23 February 2019

Parallelising Python: What Happens When a Beginner Discovers Multiprocessing

Some of you will remember that I have a few scripts that can be used for incident response in G Suite environments, available at:


For small environments they work great. Need to see if users received a specific malicious email? No problem. Need to move a message with a specific sender and subject from Inboxes to SPAM? You're covered. You can even delete messages that match specific criteria!

Therein is part of the problem. They're intended for fairly small environments, where you can search through mailboxes sequentially and view results on screen. I've recently been dropped into an environment where, instead of searching 100 - 1000 mailboxes, I need to search *100,000* mailboxes. That is a completely different scale than what I'd designed and implemented. How in the world do I search through 100k mailboxes when it takes at least a second to search *one*?

A Little Bit About Threads


My first thought was, "computers have several cores per CPU, why not use multiple threads?".

Those of you who know a little something about python and the Global Interpreter Lock are, right about now, probably saying, "oh you sweet summer child..."

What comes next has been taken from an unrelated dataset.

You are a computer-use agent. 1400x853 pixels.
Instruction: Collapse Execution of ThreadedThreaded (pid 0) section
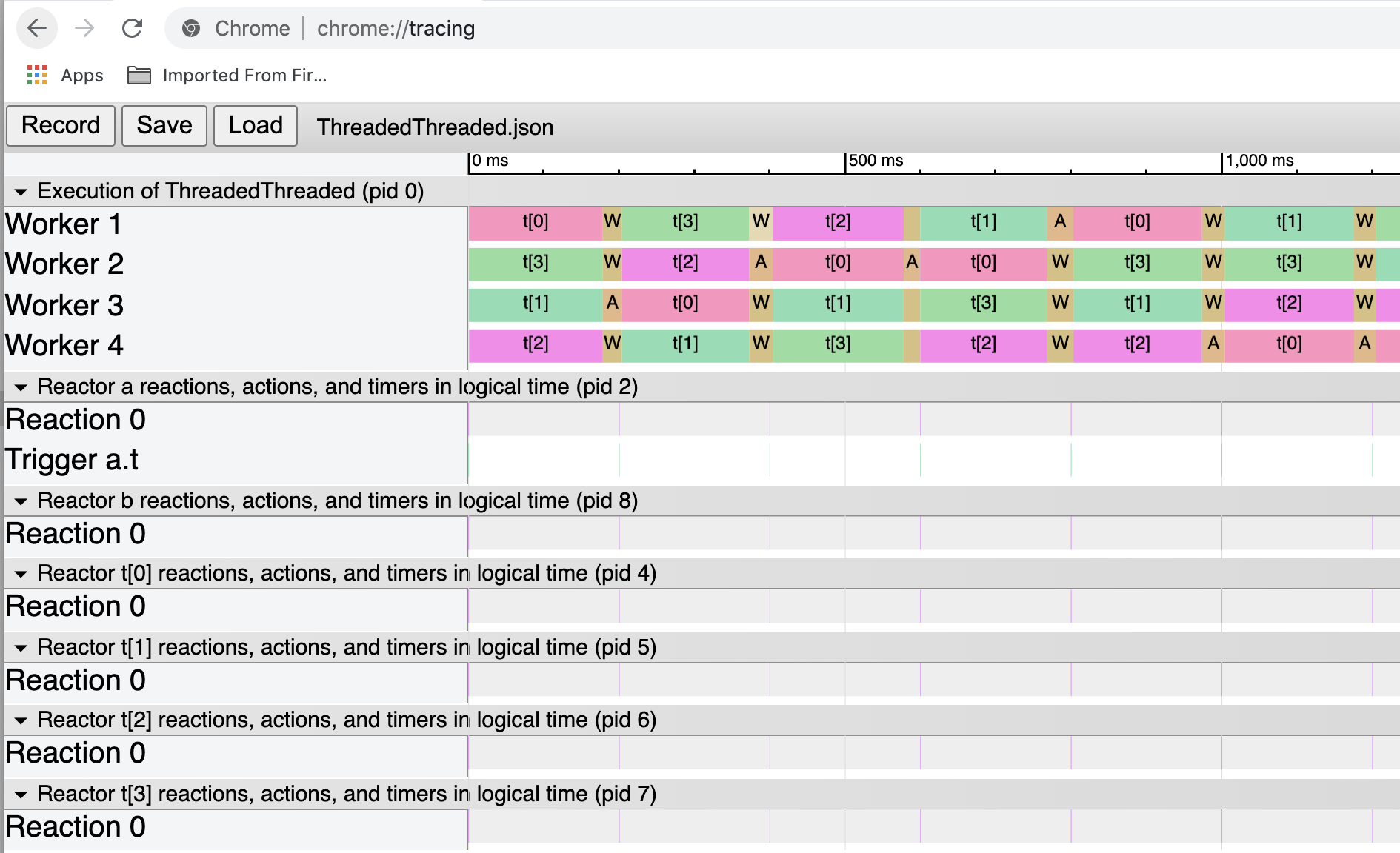21,192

When I started digging, I found out that threads in python don't actually take advantage of multiple cores and aren't what you might call "thread-safe" because of cpython implementations. I'm sure I screwed that up but the important thing here is: using python threads won't use some percentage of all of your cores but they CAN be used to get 100% out of one core.

That's when I learnt about the multiprocessing module. That *does* allow you to create multiple processes (child processes) from a program and use all of the cores in your system. And, as it turns out, it's not terribly difficult to use. 

A Sample Program


My requirements, overall were pretty simple:
  • get a list of users
  • for each user, make a network API call to Google
  • depending on the API results, write output to file

Since I can't afford to create a 100,000-person Google environment, I decided to cheat a little. Instead of making an API call, I would introduce a 0.25-second sleep. Then, I would have every iteration write to file. This wouldn't exactly account for waiting for the API call to finish but it would give me a starting point.

I also knew I didn't want to start with testing 100,000 iterations so I wanted to start with 100 iterations - at least until I had a grasp on how everything worked together!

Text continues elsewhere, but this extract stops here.